Eight hours later, a rival newspaper sent Elizabeth Bisland west to San Francisco to do the same thing, hopefully in less time. Although both young women had similar backgrounds filled with hardship, their temperaments were very different, and that would make all the difference in how they faced the weather they experienced, the people they met, the scenery they saw... everything that would cross their paths in their race around the world.
Goodman brings both women to life, and even though they are fascinating subjects in and of themselves, what raises this book to an even higher level is the fact that, as we read, we're not only learning about Nellie and Elizabeth, we're experiencing life in the Victorian world.
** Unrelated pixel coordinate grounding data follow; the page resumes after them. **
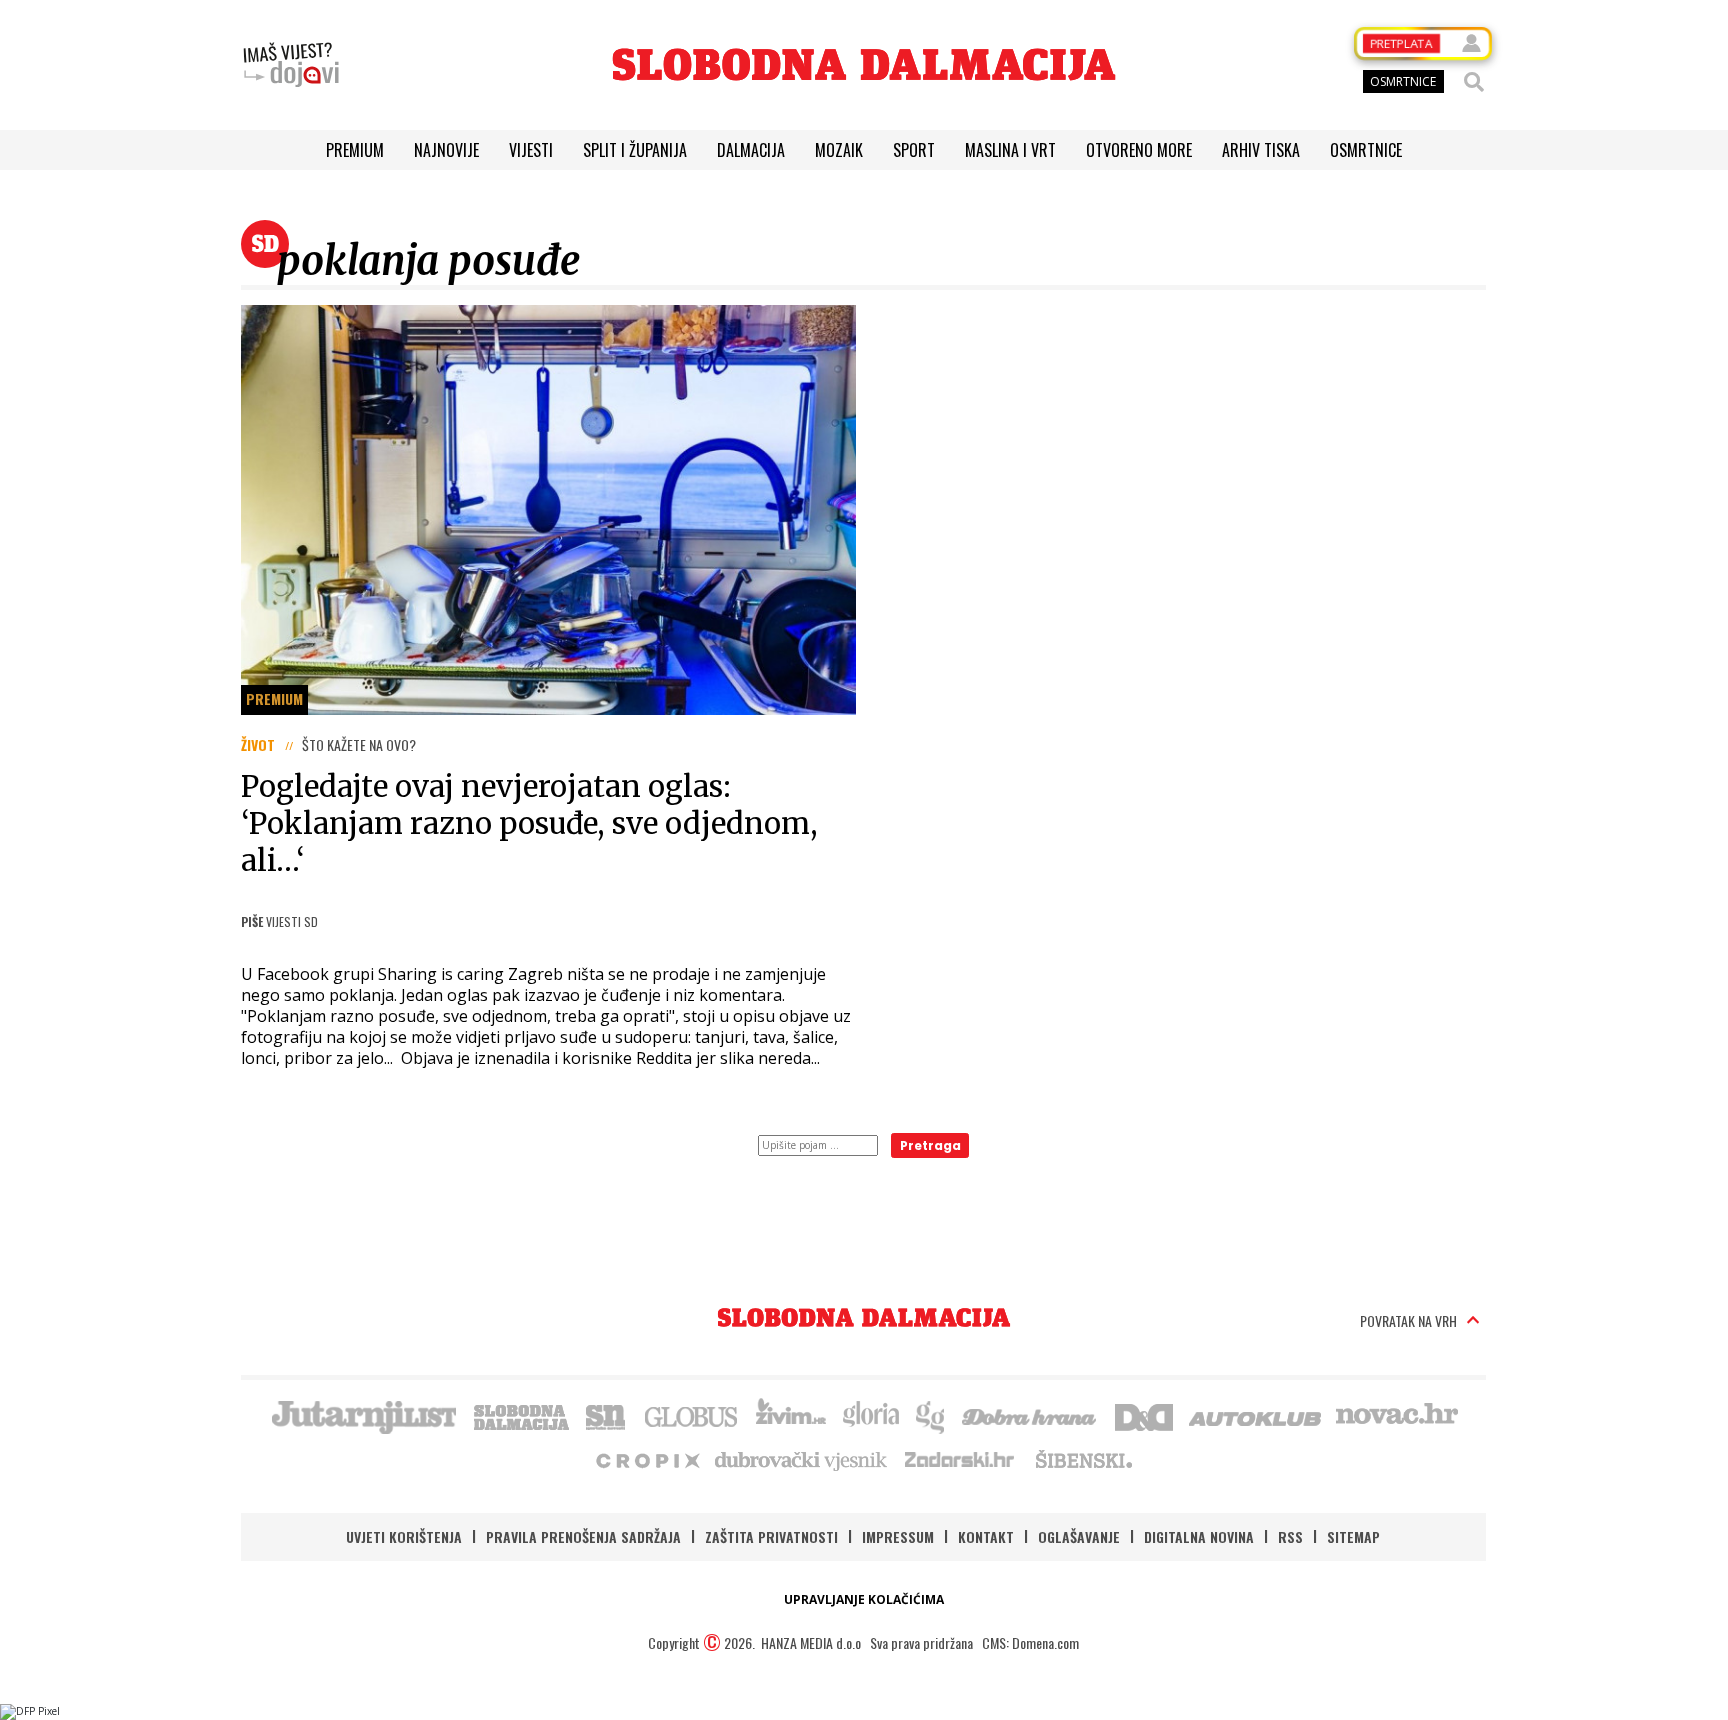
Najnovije (446, 150)
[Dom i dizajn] (1144, 1415)
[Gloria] (870, 1415)
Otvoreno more (1139, 150)
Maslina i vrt (1010, 150)
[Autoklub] (1256, 1415)
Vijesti (531, 150)
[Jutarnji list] (363, 1415)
So good is this tale that whenever I had to stop to attend to something else, I had to blink a few times to get myself back into the correct century. I knew who won simply because her name lives on while the other woman's has drifted into obscurity, but that didn't matter. Did I have a personal favorite? I most certainly did. I found myself more drawn to Elizabeth Bisland, the voracious reader who actually seemed to settle down to enjoy her travels and to make the effort to meet people and see some of the countries she was visiting so swiftly. Nellie Bly, on the other hand, was too intent on winning to enjoy much of anything and allowed herself to get tied up in knots whenever it appeared as though she was going to miss a connection. What a sourpuss!
As you can see, I got a bit involved with the book as I read, and that's one of the most enjoyable things about it. Want to leave the stress of this world behind for a while? Want to read about a fascinating era and two beguiling women? Get yourself a copy of Eighty Days!